Patty clung to those words in her final months at the Bleakwater Lake compound, while the other members of the Family began ascending. It started with cutting the group’s meals. They decreased their food intake over two weeks until, finally, there was no eating of any kind allowed. Patty watched as they shrank and collapsed into themselves, the shapes of their bones emerging from their arms, legs, and chests. At the very end, they were unable to move or speak or even use the bathroom on their own. Patty and Mother Mae comforted them in their final moments, whispering words of kindness and encouragement as they let go of their vessels. After they ascended, their empty vessels were washed and placed side-by-side on the living room floor. Patty and Mother Mae draped them in yellow satin sheets. By the time it was Mother Mae’s turn to ascend, Patty had to move carefully when passing through the living room, stepping lightly between the 27 still and shrouded figures. Brothers and sisters gone to their heavenly place with the Masters far above Earth.

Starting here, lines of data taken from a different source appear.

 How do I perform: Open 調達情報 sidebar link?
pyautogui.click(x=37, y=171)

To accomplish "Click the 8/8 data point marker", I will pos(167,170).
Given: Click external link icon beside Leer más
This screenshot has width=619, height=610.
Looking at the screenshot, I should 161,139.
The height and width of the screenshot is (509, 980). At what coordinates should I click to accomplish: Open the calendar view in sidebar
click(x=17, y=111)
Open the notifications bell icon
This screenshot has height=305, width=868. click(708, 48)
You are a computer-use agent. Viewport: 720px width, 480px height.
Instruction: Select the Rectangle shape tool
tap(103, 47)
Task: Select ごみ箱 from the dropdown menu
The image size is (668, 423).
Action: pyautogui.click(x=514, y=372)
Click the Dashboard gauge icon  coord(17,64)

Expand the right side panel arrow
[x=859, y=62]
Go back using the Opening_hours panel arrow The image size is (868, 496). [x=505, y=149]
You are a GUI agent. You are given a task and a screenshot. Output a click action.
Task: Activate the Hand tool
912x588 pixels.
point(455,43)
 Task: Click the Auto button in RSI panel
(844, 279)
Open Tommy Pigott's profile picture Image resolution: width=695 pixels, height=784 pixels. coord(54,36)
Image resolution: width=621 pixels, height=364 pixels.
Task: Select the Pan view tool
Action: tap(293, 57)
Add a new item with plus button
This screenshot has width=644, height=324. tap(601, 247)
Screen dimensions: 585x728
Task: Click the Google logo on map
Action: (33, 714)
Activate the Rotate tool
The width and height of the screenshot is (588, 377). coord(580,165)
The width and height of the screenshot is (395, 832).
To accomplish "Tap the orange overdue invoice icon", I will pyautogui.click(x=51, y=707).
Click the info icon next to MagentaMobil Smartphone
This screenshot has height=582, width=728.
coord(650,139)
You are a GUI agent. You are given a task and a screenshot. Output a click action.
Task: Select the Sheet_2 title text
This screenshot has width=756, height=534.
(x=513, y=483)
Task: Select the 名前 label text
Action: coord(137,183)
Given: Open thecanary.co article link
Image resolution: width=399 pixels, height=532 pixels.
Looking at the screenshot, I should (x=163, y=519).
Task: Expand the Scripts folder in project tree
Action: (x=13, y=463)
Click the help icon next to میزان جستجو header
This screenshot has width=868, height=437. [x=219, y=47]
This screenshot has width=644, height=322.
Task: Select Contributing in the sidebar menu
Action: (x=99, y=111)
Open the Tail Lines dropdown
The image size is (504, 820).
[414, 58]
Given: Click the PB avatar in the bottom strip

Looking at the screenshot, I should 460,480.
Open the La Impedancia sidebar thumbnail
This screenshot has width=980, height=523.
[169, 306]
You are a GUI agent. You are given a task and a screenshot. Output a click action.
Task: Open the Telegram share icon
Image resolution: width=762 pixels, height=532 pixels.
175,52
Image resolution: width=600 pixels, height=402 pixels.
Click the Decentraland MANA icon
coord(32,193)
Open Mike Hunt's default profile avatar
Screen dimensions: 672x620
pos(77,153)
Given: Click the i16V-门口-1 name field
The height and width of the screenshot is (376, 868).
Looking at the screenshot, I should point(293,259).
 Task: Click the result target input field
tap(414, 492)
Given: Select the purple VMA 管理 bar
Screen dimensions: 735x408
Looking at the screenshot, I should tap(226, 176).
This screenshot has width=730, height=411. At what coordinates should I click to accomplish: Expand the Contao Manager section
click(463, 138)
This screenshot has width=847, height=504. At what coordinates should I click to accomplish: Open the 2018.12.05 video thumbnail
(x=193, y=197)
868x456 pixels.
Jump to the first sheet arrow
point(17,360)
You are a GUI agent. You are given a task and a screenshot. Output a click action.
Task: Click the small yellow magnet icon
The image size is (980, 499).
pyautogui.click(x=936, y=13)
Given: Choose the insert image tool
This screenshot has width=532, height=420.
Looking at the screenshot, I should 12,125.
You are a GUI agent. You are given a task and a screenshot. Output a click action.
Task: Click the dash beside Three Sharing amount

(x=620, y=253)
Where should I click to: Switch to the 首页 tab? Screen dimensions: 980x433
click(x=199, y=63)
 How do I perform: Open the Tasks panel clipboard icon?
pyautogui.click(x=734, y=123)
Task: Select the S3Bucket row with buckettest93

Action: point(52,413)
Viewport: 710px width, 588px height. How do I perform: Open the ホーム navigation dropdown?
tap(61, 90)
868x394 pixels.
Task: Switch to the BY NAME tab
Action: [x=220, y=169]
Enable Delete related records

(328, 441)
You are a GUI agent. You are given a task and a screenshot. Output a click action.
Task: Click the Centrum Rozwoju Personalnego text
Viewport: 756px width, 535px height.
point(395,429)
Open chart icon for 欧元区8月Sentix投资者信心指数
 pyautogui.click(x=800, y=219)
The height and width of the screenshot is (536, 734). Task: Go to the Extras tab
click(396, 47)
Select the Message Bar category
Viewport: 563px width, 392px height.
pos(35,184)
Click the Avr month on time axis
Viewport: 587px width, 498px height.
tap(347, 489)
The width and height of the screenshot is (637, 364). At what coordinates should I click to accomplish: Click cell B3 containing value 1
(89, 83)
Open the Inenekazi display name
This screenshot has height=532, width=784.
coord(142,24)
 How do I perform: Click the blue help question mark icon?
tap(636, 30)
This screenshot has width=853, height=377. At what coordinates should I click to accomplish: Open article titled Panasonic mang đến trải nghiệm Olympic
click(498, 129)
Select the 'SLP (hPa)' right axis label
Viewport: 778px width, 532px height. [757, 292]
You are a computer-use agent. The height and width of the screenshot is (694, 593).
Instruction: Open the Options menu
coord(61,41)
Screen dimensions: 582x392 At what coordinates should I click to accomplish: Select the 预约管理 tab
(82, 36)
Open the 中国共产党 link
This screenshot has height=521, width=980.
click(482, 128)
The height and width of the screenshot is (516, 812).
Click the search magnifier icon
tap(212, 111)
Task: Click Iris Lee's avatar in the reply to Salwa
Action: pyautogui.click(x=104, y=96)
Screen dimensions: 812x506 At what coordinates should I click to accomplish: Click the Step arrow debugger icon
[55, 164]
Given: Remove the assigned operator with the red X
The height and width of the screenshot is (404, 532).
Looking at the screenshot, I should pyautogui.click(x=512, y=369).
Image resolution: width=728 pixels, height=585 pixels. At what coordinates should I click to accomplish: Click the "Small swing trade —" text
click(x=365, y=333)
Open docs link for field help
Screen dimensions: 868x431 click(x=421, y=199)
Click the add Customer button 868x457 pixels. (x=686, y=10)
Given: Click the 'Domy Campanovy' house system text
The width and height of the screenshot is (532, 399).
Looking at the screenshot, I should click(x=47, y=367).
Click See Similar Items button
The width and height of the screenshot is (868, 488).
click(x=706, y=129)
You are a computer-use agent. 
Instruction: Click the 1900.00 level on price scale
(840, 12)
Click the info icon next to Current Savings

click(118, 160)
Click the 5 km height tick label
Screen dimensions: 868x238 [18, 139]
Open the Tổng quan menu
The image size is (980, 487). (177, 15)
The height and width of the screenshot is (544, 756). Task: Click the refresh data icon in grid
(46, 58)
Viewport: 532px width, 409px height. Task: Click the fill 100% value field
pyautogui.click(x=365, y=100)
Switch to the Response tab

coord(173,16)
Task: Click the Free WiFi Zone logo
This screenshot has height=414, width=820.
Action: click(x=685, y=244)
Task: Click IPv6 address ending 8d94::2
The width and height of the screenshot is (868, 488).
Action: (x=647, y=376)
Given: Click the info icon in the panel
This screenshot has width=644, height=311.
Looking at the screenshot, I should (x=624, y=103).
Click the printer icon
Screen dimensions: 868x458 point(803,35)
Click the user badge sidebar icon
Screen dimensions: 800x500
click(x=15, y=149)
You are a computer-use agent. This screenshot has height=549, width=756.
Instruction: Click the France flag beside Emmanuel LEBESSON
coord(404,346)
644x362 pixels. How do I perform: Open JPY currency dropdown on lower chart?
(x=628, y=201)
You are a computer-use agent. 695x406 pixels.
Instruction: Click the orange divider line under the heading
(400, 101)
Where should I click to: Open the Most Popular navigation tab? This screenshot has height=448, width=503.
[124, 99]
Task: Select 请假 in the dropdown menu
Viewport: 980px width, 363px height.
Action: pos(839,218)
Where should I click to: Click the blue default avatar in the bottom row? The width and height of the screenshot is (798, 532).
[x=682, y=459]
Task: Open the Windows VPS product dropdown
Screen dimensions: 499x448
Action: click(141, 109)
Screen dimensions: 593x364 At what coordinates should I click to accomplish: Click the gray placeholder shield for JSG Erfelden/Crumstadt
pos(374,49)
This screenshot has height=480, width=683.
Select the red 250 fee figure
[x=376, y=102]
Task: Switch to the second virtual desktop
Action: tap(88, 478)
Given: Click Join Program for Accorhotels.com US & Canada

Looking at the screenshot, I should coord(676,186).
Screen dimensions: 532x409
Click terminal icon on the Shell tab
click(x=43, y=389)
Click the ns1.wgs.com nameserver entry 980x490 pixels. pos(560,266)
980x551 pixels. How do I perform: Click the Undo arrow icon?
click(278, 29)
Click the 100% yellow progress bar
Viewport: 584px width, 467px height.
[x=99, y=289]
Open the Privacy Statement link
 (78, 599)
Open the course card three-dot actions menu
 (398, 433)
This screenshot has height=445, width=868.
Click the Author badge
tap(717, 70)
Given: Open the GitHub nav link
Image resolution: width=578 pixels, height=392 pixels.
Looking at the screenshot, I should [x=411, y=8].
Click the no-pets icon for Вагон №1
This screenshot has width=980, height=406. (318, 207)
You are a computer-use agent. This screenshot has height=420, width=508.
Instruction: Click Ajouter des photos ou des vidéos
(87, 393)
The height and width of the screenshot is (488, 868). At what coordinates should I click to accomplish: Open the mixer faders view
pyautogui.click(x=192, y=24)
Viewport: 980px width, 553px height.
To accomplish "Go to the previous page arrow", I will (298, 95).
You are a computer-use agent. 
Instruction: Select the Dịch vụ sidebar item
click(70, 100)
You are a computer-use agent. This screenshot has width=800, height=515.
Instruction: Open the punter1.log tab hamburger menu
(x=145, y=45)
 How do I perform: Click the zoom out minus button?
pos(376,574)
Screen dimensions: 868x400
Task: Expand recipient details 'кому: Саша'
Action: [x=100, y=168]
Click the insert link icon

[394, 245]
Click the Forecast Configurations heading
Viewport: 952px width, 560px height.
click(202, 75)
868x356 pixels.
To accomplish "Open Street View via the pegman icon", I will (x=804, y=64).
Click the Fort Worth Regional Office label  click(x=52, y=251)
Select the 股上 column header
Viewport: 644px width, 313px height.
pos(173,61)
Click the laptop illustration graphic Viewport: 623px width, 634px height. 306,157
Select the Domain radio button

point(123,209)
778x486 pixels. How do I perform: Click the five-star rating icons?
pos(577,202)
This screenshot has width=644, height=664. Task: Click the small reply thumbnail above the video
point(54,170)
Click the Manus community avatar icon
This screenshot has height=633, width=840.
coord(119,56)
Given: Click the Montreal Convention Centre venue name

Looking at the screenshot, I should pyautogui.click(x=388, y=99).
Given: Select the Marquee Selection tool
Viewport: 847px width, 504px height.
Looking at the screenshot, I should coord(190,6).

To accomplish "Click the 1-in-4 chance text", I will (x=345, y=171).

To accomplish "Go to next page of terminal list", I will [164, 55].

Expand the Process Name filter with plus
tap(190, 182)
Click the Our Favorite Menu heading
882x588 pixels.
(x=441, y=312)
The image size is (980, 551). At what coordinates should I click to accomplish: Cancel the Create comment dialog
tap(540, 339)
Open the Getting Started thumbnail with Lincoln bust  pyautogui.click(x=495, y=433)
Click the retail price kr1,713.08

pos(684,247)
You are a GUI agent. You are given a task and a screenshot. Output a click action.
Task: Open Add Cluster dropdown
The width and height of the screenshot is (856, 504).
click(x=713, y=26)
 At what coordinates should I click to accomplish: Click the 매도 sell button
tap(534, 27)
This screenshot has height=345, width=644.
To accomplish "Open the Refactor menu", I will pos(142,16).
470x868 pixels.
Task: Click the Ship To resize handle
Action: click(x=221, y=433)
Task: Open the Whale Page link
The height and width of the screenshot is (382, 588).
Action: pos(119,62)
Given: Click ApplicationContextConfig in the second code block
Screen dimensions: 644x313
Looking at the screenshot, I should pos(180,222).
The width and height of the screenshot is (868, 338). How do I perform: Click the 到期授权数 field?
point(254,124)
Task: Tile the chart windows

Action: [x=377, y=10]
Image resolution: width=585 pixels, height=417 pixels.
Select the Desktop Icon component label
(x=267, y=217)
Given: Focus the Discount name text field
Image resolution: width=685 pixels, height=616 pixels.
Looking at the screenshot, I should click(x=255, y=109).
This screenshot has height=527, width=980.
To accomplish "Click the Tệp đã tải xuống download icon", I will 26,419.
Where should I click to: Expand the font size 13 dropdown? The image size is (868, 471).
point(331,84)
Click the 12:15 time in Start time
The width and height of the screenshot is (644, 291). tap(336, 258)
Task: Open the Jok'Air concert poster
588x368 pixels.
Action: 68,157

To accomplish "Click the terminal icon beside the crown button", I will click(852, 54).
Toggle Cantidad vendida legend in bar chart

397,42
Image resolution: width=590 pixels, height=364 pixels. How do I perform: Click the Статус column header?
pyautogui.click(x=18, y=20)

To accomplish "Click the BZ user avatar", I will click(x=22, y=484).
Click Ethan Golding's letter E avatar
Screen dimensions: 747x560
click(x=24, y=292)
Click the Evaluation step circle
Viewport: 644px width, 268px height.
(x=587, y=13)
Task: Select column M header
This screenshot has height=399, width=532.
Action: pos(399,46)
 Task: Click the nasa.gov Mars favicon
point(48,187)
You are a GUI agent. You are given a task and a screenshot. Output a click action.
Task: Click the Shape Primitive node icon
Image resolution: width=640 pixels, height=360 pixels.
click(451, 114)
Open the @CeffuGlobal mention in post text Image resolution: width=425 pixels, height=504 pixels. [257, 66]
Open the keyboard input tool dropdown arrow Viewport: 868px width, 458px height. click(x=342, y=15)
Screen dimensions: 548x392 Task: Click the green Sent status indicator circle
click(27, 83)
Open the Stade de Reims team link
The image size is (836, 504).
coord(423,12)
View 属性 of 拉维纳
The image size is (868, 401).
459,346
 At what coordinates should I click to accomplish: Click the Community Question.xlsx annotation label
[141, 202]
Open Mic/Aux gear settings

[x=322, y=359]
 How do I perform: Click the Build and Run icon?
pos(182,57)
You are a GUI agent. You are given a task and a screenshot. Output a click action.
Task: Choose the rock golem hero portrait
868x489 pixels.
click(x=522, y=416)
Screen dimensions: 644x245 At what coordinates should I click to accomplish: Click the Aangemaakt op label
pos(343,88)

Patty’s muscles cramped and seized up. The anti-freeze sloshed onto the ground. It didn’t matter. What she was able to get into the car was probably enough. Patty tossed the bottle into the dirt. She thought of Mother Mae and the Family and the Fast of Ascension. She pinched the loose skin hanging from her arms. She asked Mother Mae to help her to complete her holy task.
A police cruiser crested the horizon as Patty was opening the driver’s side door. She prayed to Mother Mae and the Masters that it would pass her by. Instead, she watched in horror as it pulled onto the dusty shoulder behind the Corolla.
Outsider! Interloper! Get him to leave!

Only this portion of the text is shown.